Target position listing:
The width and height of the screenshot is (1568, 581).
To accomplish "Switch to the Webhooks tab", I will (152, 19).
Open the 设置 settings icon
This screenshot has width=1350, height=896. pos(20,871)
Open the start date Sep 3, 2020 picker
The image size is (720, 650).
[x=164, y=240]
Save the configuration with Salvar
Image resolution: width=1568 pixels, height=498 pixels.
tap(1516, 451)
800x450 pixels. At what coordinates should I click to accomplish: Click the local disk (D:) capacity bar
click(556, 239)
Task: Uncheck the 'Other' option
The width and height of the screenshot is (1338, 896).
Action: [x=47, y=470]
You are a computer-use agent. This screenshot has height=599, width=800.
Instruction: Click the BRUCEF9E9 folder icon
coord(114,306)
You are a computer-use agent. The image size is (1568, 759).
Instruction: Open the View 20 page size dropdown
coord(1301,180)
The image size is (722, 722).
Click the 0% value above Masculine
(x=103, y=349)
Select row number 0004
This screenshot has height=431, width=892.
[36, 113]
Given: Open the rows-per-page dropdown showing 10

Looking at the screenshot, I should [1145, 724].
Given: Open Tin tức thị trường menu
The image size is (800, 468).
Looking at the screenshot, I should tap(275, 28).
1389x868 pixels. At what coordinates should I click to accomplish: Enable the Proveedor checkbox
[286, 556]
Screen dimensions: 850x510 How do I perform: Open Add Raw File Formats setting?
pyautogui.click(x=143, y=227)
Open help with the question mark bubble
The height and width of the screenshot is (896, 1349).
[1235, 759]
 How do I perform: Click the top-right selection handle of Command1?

• What the task requires: Retype the stretch of the listing from the line that contains "The image size is (722, 722)." through the end of the listing, with both ends included.

• Reply to the exercise:
The image size is (722, 722).
Click the 0% value above Masculine
(x=103, y=349)
Select row number 0004
This screenshot has height=431, width=892.
[36, 113]
Given: Open the rows-per-page dropdown showing 10

Looking at the screenshot, I should [1145, 724].
Given: Open Tin tức thị trường menu
The image size is (800, 468).
Looking at the screenshot, I should tap(275, 28).
1389x868 pixels. At what coordinates should I click to accomplish: Enable the Proveedor checkbox
[286, 556]
Screen dimensions: 850x510 How do I perform: Open Add Raw File Formats setting?
pyautogui.click(x=143, y=227)
Open help with the question mark bubble
The height and width of the screenshot is (896, 1349).
[1235, 759]
 How do I perform: Click the top-right selection handle of Command1?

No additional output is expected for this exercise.